All of this is represented at best by the “family whistle” that gives this documentary its curious title: as a matter of fact, each family in Bernalda was identified, and still is identified to this day, by the use of a particular three-note whistle that discerns it from all the others, be it – from time to time – a warning message, a simple call to supper, and so on, depending on the pitch. Nowadays, it appears that this “family whistle”, and the traditional Italian musicality it represents, was definitely part of the baggage that Agostino had bequeathed to his sons.

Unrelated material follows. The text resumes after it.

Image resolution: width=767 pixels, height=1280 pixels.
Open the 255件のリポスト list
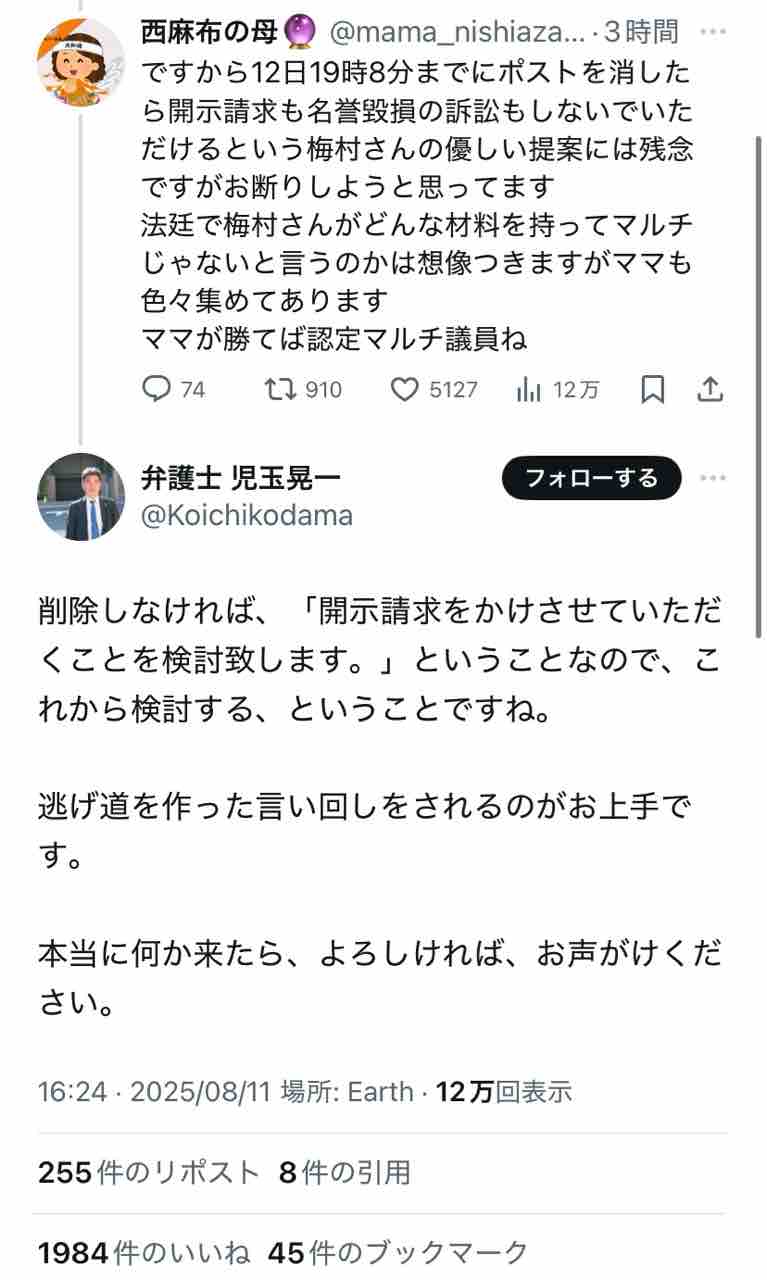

A brief look at the various Coppolas who became successful in the United States because of their musical talent confirms all of this: Anton Coppola, whom Francis calls “Uncle Kiki”, is a celebrated opera conductor and composer, while Carmine, Francis’ own father, was also a noted composer who contributed original music to his son’s best-known films.
 
The field in which the name of this family would always be best remembered, though, is undoubtedly cinema. Starting from Francis Ford Coppola’s worldwide-known masterpieces The Godfather and Apocalypse Now, one moves on to his nephew Nicolas Cage’s brilliant acting career, and then to his daughter Sofia Coppola’s success as a director, thus marking the third consecutive generation of Coppolas to have won an Academy Award. Yet another indication of how Italian Americans have contributed to the making of cinema history.
 
What Russo ultimately wants to convey with the realization of this brilliant documentary is how the “family whistle” of the Coppolas has managed to survive a long long way from Bernalda. Since Agostino left that town where his most famous descendant, Francis Ford Coppola, has now bought the historical Palazzo Margherita, that whistle has never stopped blowing: on the contrary, it continues to be listened on both sides of the Atlantic in the achievement of this talented Italian American family.